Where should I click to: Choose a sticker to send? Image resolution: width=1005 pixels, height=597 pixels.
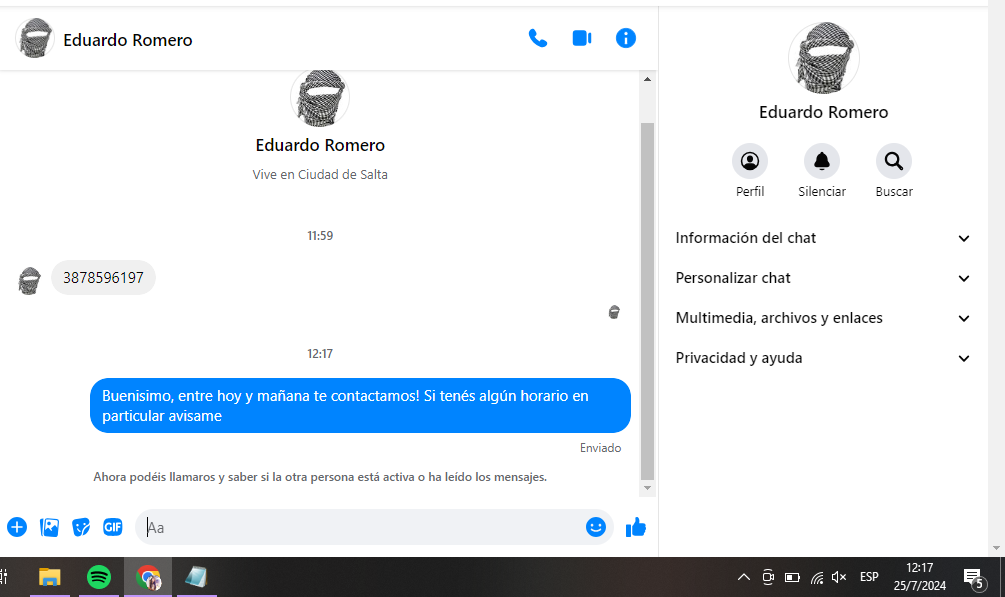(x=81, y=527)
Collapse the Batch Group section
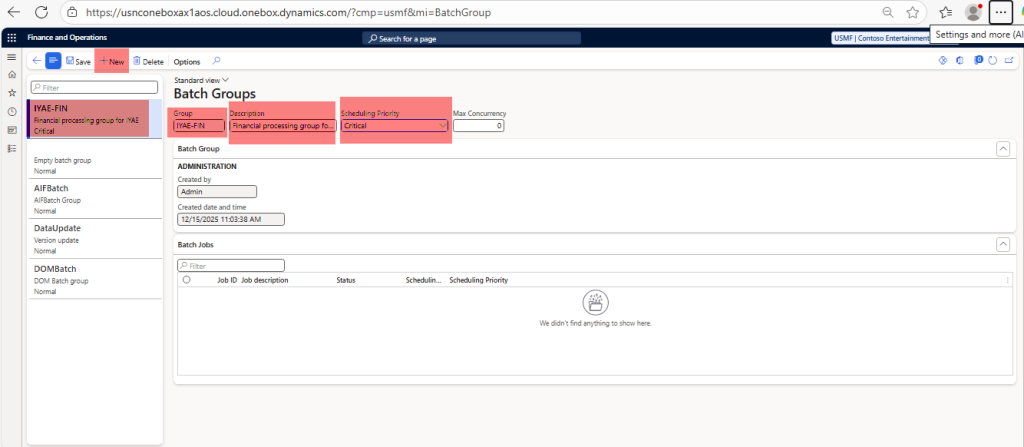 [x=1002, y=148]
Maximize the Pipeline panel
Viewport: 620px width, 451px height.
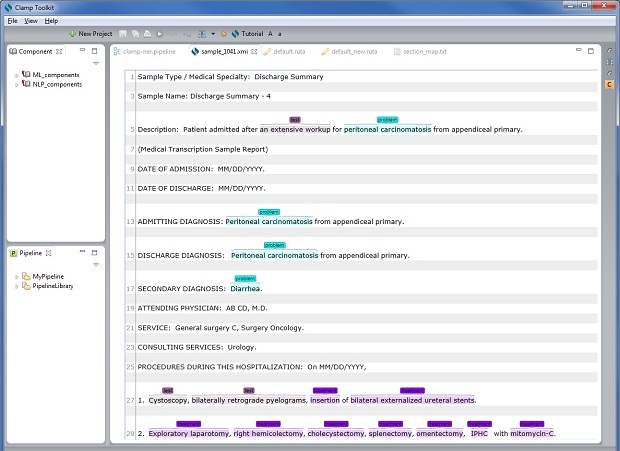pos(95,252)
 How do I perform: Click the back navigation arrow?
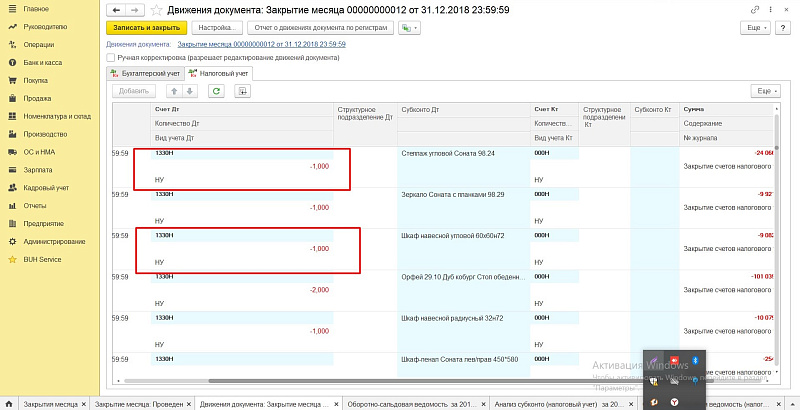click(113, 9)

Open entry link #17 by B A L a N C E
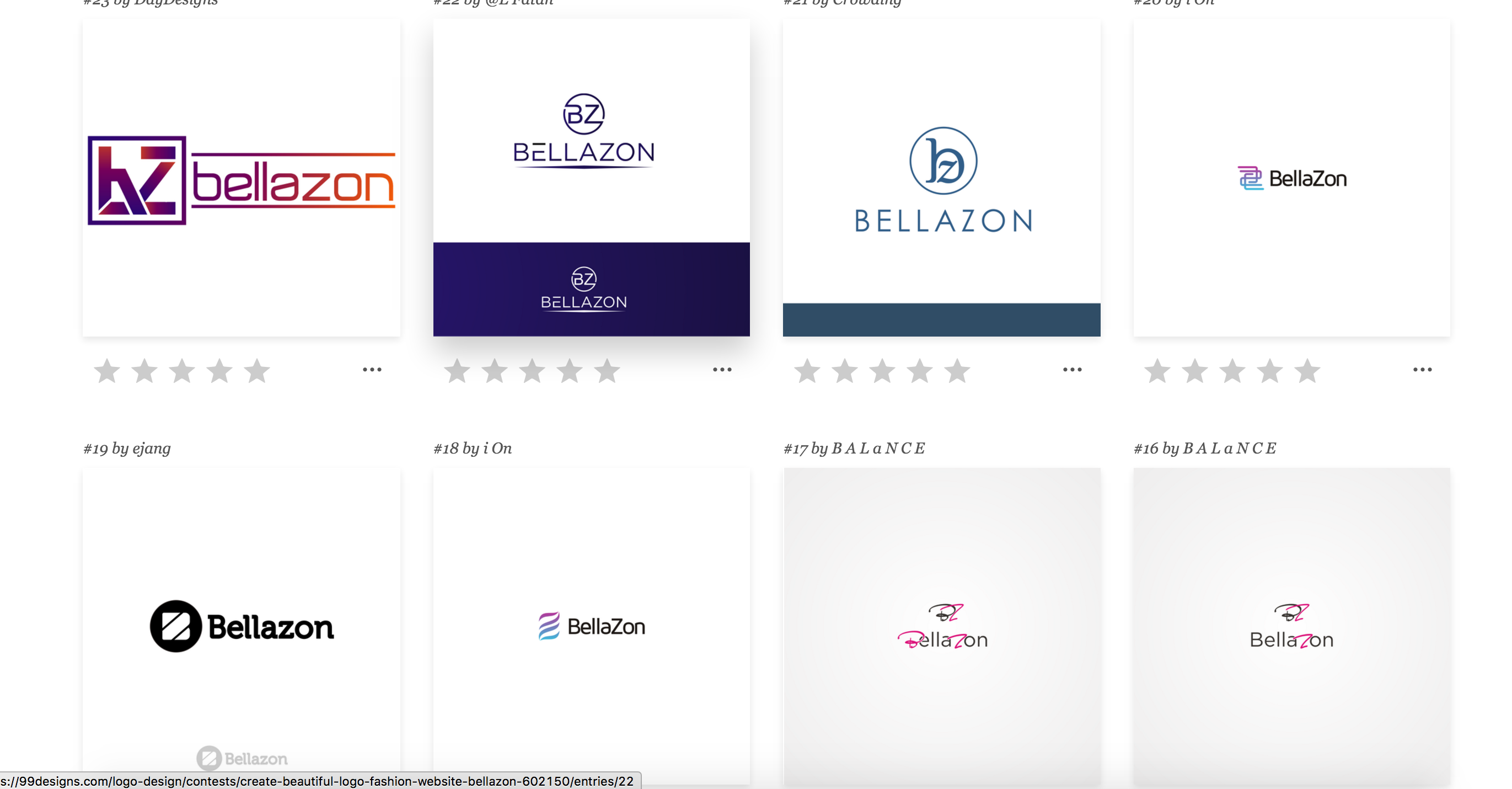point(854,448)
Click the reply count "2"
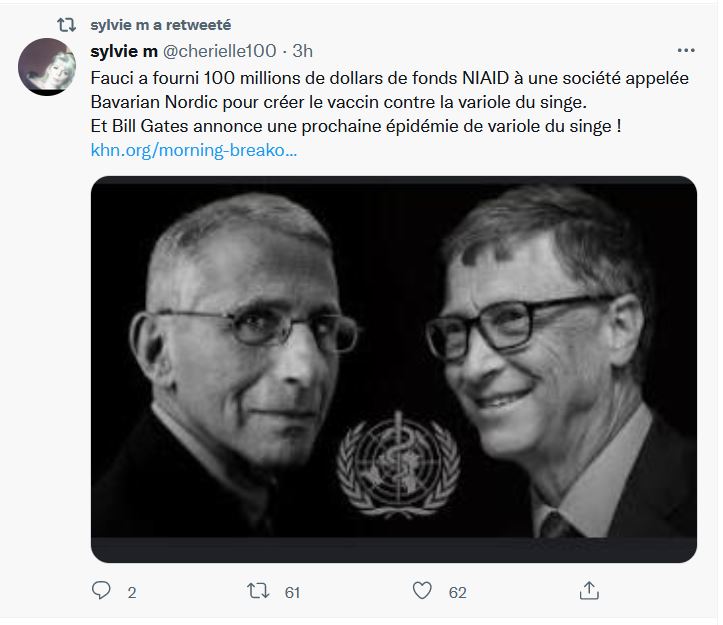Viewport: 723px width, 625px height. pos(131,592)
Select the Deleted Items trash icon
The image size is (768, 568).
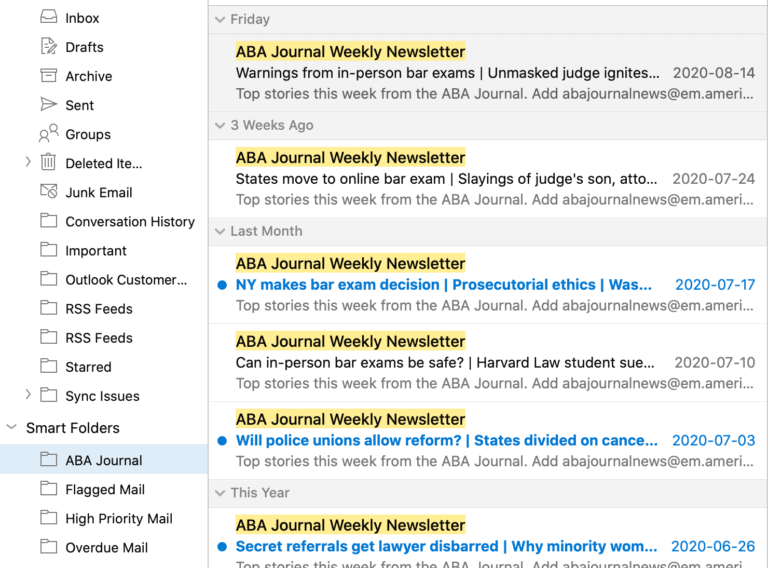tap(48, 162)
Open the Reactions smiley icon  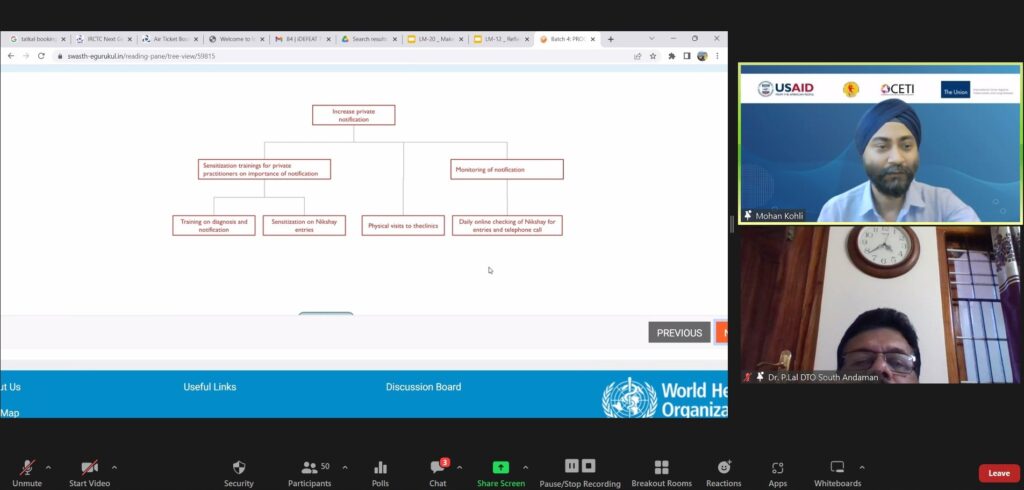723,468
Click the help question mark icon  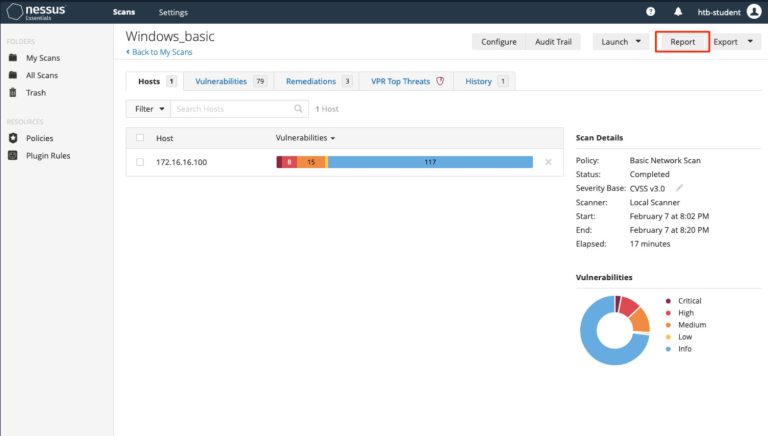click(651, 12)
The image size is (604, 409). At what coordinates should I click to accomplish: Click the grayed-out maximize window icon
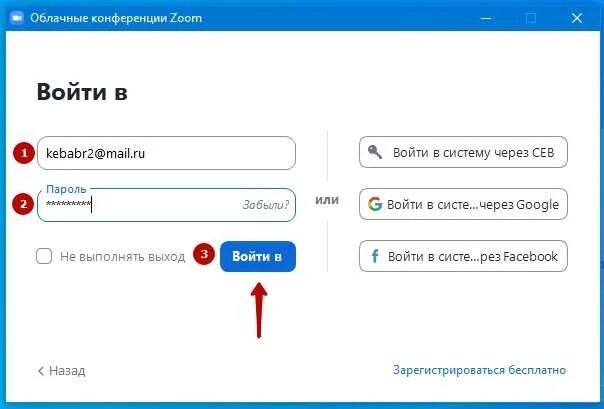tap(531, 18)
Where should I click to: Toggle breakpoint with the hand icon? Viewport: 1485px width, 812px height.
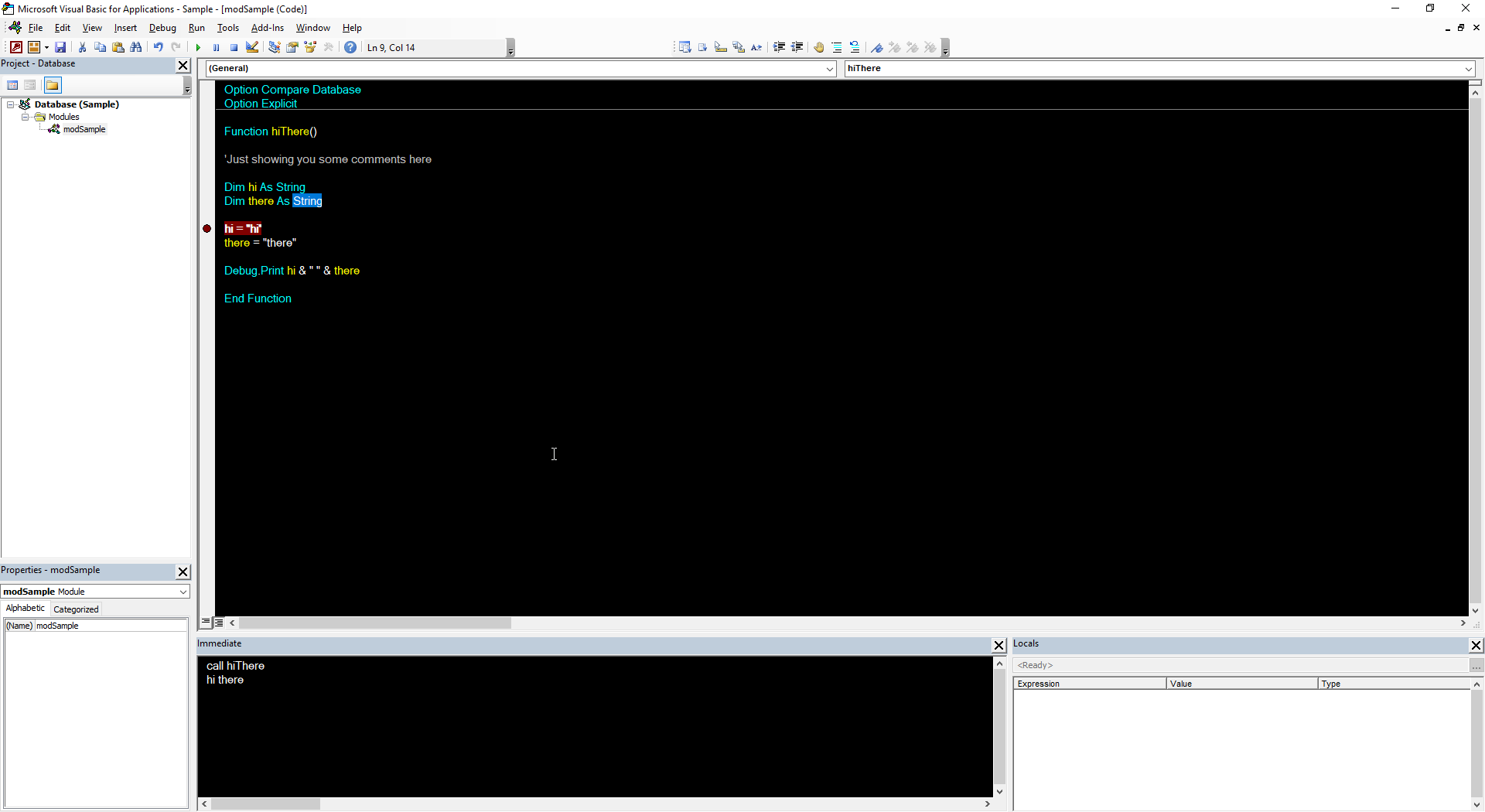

__Requirement__: At the line containing "The image size is (604, 409).", begin reproducing the entries word for word, and continue through their last line. Leave out the pictures.

__Solution to this task__:
The image size is (604, 409). At what coordinates should I click to accomplish: Click the grayed-out maximize window icon
tap(531, 18)
Where should I click to: Toggle breakpoint with the hand icon? Viewport: 1485px width, 812px height.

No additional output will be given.